= Winfield Scott (songwriter) =

American songwriter Born in 1920s

Winfield Scott (November 27, 1920 – October 26, 2015), also known as Robie Kirk, was an American songwriter and singer. He wrote or co-wrote the hit songs "Tweedle Dee" for LaVern Baker, and he was a co-writer with Otis Blackwell of "Return to Sender" for Elvis Presley. "Return to Sender", written for the Presley film Girls! Girls! Girls!, was a U.K. No.1 single and peaked at No.2 on the U.S. Billboard Hot 100.

Scott was born in Bloomfield, New Jersey.
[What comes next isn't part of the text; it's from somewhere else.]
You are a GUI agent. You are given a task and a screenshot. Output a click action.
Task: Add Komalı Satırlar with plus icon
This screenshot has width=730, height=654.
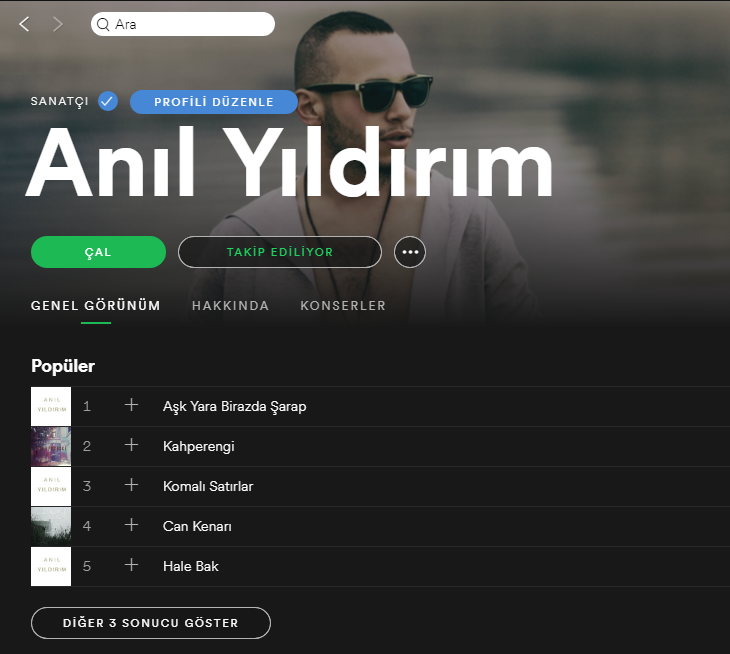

In the 1950s, he was a member of a vocal group, The Cues.

Scott was a longtime collaborator of Otis Blackwell and together they were hired to write a song for the Elvis Presley film Roustabout. While the film was released in 1964, the song "I'm a Roustabout" was not used, producer Hal Wallis instead preferring "Roustabout", written by Bill Giant, Bernie Baum and Florence Kaye, as the title song. In 2003, a remark made to Peter Guarraci, a Star Ledger reporter, by Scott started a search for the lost recording of the Presley song, which was eventually found and released on the 2003 Elvis Presley compilation album, 2nd to None.
Another Scott and Blackwell collaboration is the R&B classic "Home In Your Heart".

Scott also wrote "Many Tears Ago" for Connie Francis. Released in October, 1960, the song reached number 7 on the Billboard Hot 100.

Scott died on October 26, 2015, at age 94.

==Partial song list==
- "Tweedlee Dee" (LaVern Baker and The Gliders)
- "Burn That Candle" (Bill Haley, Emmylou Harris)
- "Bop-Ting-a-Ling" with Blackwell (LaVern Baker)
- "We’re Comin’ In Loaded" with Blackwell (Elvis Presley)
- "(Such an) Easy Question" with Blackwell (Elvis Presley)
- "Return to Sender" with Blackwell (Elvis Presley)
- "One Broken Heart for Sale" with Blackwell (Elvis Presley)
- "Oh Why?" (Little Richard)
- "Please Don’t Drag That String Around" with Blackwell (Elvis Presley)
- "Long Legged Girl (with the Short Dress On)" with Leslie McFarland (Elvis Presley)
- I'm a Roustabout with Blackwell (Elvis Presley)
- "Stranger in the Crowd" (Elvis Presley)
- "Comfy'n Cozy" with Blackwell (Conway Twitty)
- "A Bucket of Tears" (Peggy Lee)
- "Sweetheart" (Peggy Lee)
- "That's Right" (Mills Brothers) 1956
- "Mister Moon" (Pat Boone) 1963
- "Many Tears Ago" (Connie Francis)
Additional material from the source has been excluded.